Ganty writes "I recently purchased a Lenovo W500 notebook, and after 'downgrading' to XP and creating a dual partition, I found that I had a battery life of nearly three hours using the long-life battery, at this point I was a happy camper because it means that I can watch a DVD during a flight. I then tried various Linux distributions and found the battery life under FOS to be very disappointing, with an average of 45 minutes before a warning message. After settling on Ubuntu I then spent three days trying various hardware tweaks but I only managed to increase the battery life to one and a half hours. Unwanted services have been disabled, laptop mode has been enabled, the dual core CPU reduces speed when idle and the hard drive spins down when not needed. Obviously Apple with their X86 hardware and BSD based OS have got it right because the MacBooks last for hours, and a stock install of MS Windows XP gives me three hours of life. Why is battery life on notebooks so poor when using Linux? Some have suggested disabling various hardware items such as bluetooth and running the screen at half brightness but XP doesn't require me to do this and still gives a reasonable battery life."

3 of 907 comments (clear)

  1. Re:Do you have non anecdotal evidence? by Anonymous Coward · · Score: 5, Interesting

    XP's default file system is NTFS, and NTFS is journaled, so I don't think Linux gets an easy out there...

  2. Buggy DSDT in BIOS by SoCalChris · · Score: 5, Interesting

    I've personally experienced issues with my laptop BIOS. It works properly in Windows, but a lot of the ACPI functions just flat out don't work in Linux. This is due to a compiler that lets the code compile with errors (Mainly functions that don't return a value when they should). This allows the BIOS programmers to be lazy, and write half assed power functions that don't work properly.
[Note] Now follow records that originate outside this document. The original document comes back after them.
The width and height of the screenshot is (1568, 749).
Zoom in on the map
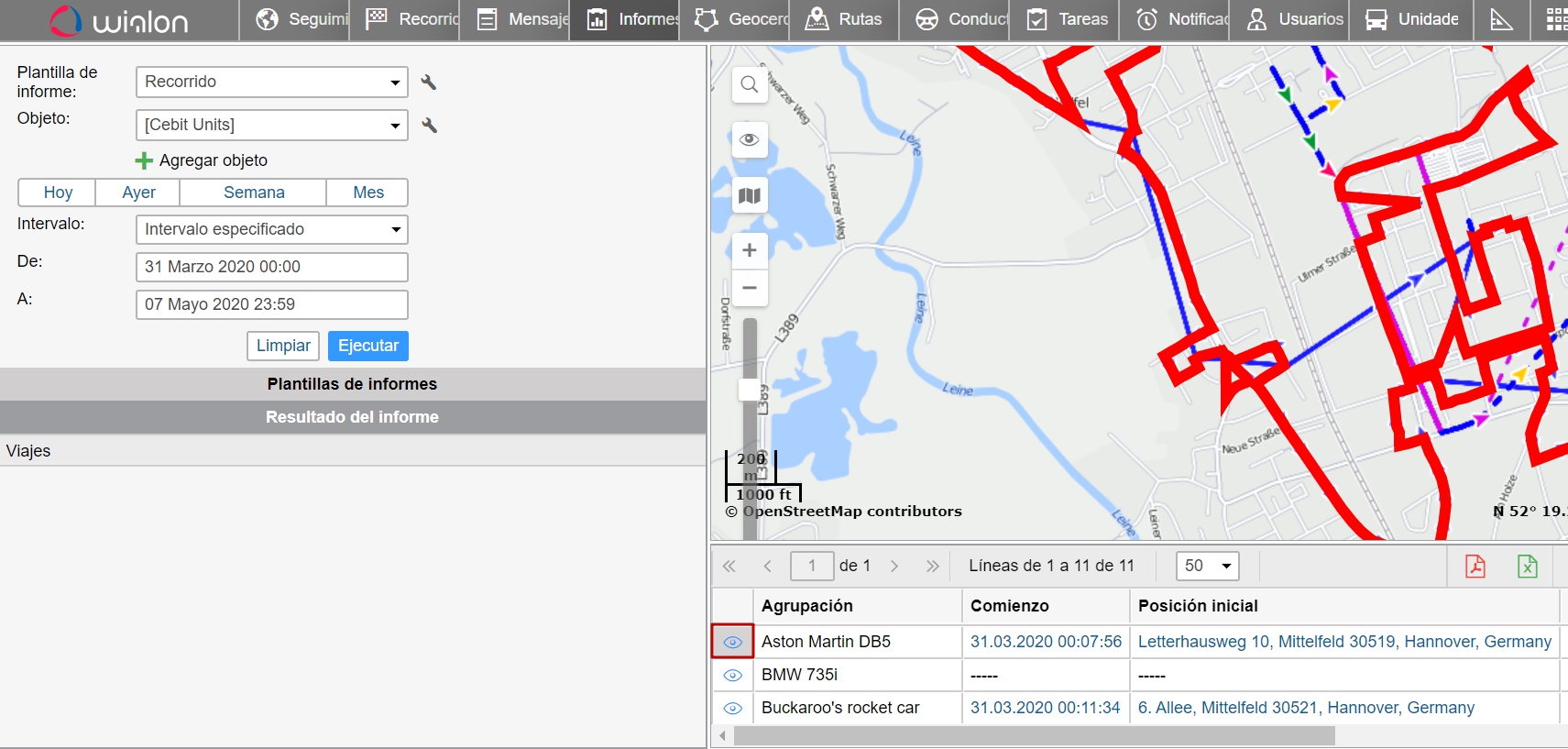(x=749, y=250)
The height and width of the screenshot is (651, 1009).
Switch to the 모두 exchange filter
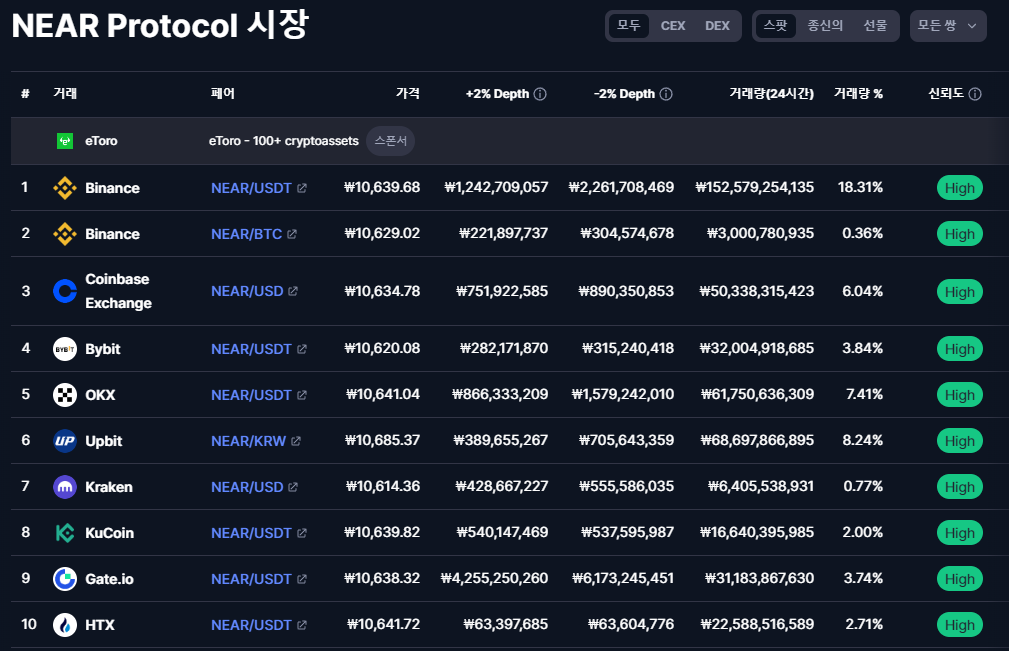click(629, 26)
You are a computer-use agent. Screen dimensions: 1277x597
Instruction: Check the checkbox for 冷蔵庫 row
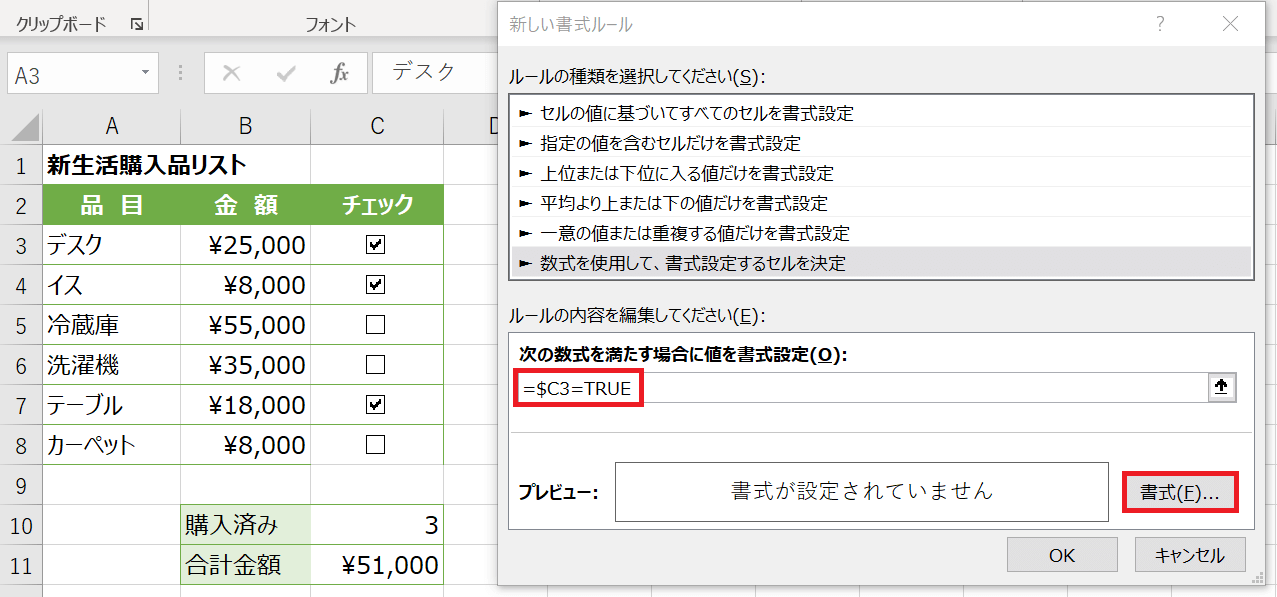pos(376,325)
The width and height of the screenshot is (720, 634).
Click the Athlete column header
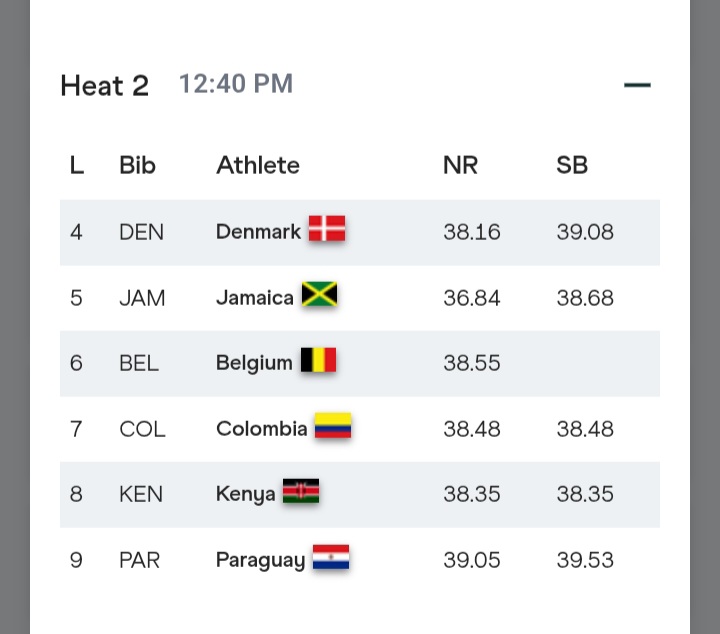coord(258,165)
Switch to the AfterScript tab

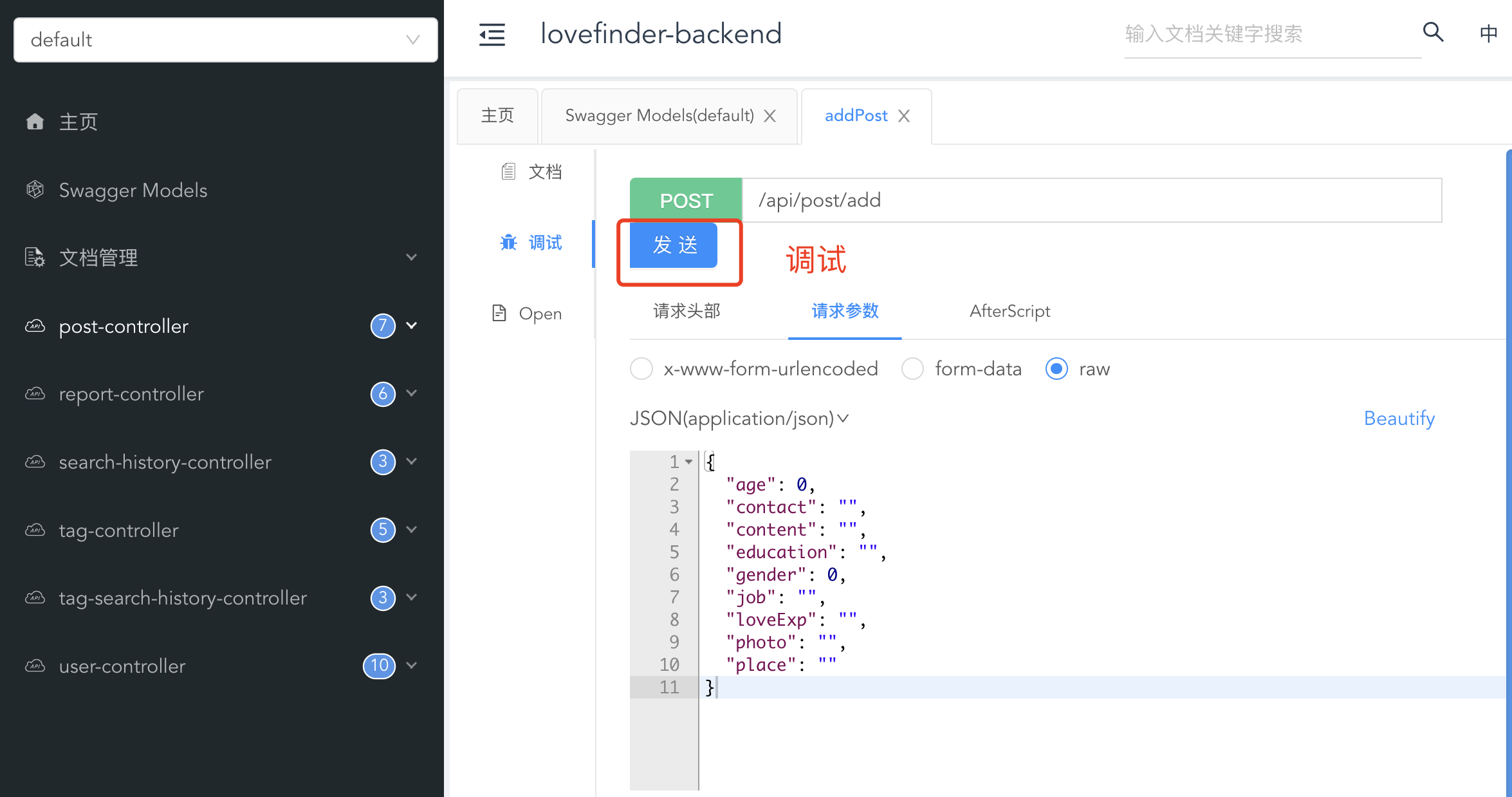click(1010, 310)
    You can fix a lot of these issues by following the instructions in one of the links below to decompile that portion of the BIOS, and recompile it using the Intel compiler. It isn't easy, and certainly isn't something an user should ever have to do. It did fix a lot of the power issues with my HP laptop though (Running hot, not booting on battery power unless a key was pressed, hibernation).

    See
    http://www.osnews.com/thread?230516
    http://ubuntuforums.org/showthread.php?t=1036051
    https://bugs.launchpad.net/ubuntu/+source/linux/+bug/272247?comments=all


    In this instance, you can blame MS's poor compiler for Linux's poor battery life.

  3. Re:Poor choice for screensaver? by DangerFace · · Score: 5, Interesting

    The last time I installed XP on my laptop I had lost some, but not all, of the OEM-supplied driver disks, and it ended up taking me a total of about eighteen hours of solid graft to get it to work. Incidentally, I grew up on Windows, and have only really gotten into FOSS stuff in the last three or four years, and the last time I installed Ubuntu (which took about twenty minutes) it had already configured my screen to the right resolution, got the wi-fi and bluetooth working, got the frickin' bog standard ethernet adapter working, and suggested that I might want to download the right drivers for my GPU by clicking OK and typing my password.

    When people say these things, I always have to wonder whether they have ever actually installed Windows. Maybe it's just me, but it takes longer for XP or Vista to simply copy the base installation to the hard drives than it does for me to set up Ubuntu, and I still have to look up which packages I need to install to listen to MP3s or watch DVDs.